▶ _Directions for this task_:
Gather every line from the entries below that holds the word "Select".

▶ _Supplied entries_:
---

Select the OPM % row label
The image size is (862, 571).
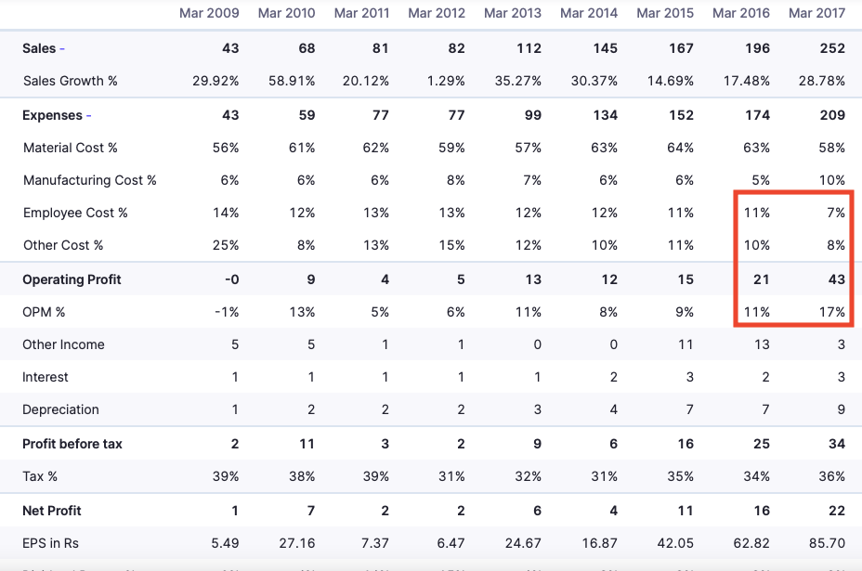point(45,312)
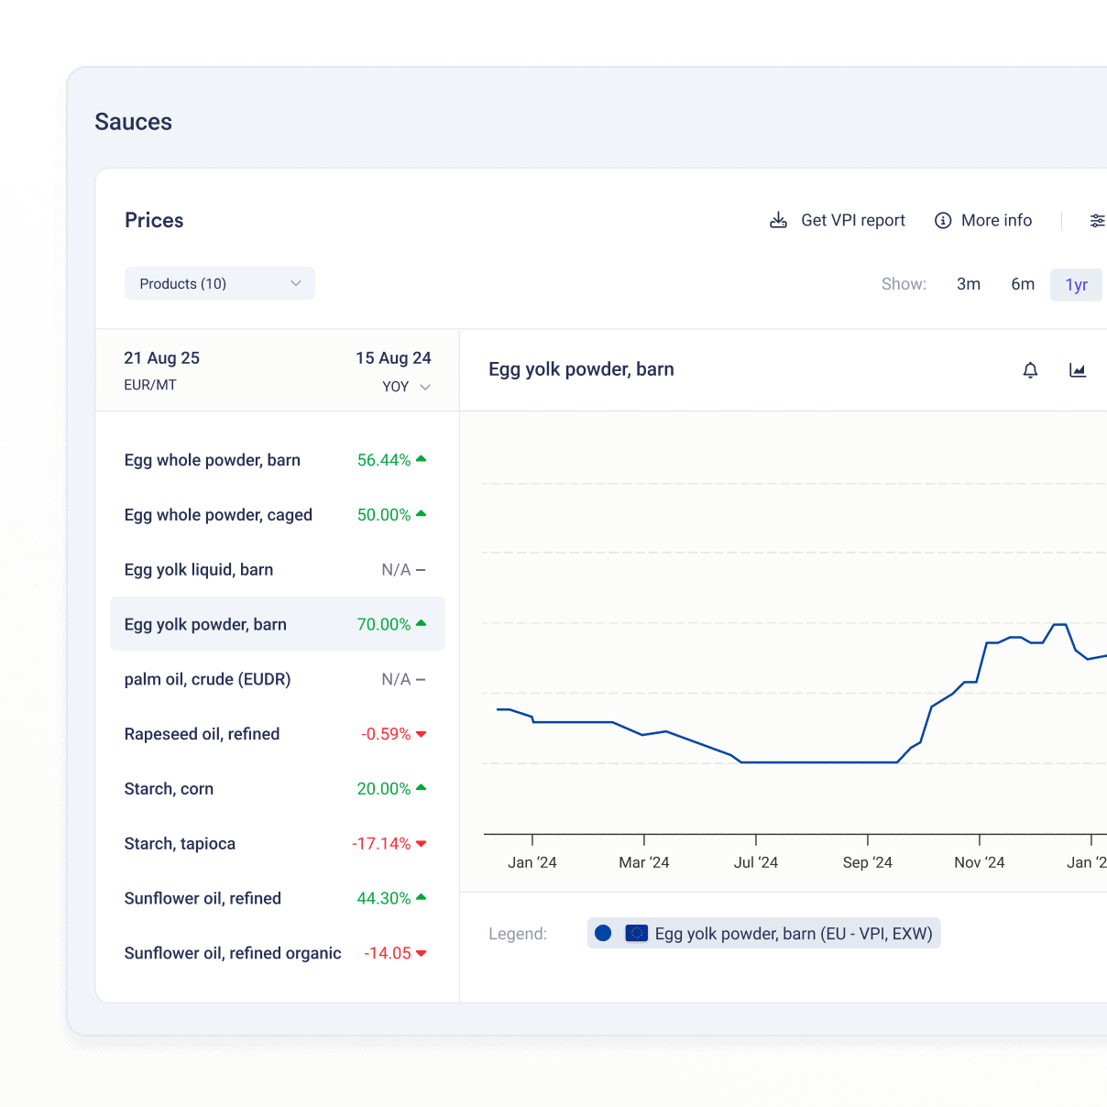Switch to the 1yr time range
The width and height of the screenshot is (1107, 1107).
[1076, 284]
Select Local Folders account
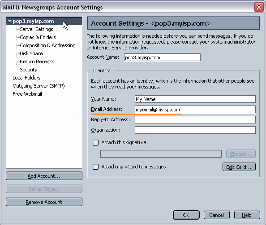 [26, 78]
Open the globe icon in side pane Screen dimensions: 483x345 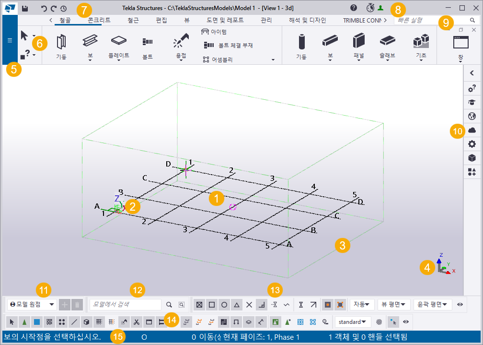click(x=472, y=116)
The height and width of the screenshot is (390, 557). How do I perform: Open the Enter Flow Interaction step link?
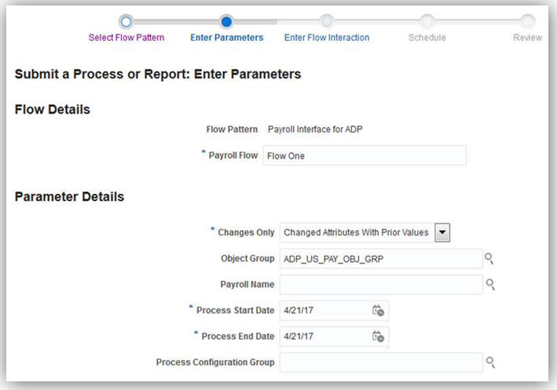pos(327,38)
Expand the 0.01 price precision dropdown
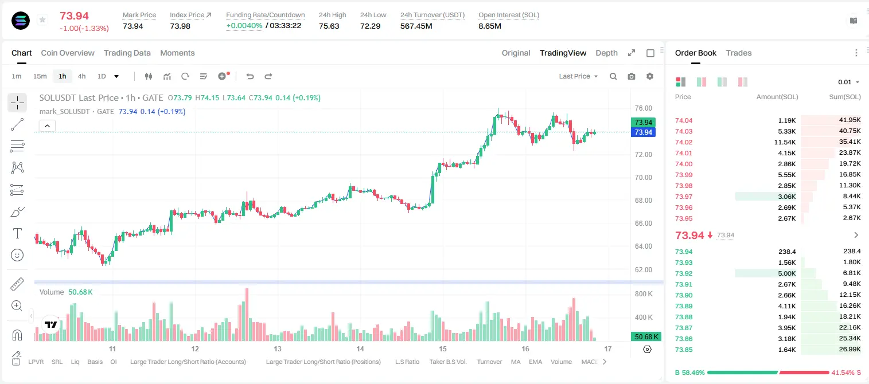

---

▶ _In response_:
Select the OPM % row label
Select Local Folders account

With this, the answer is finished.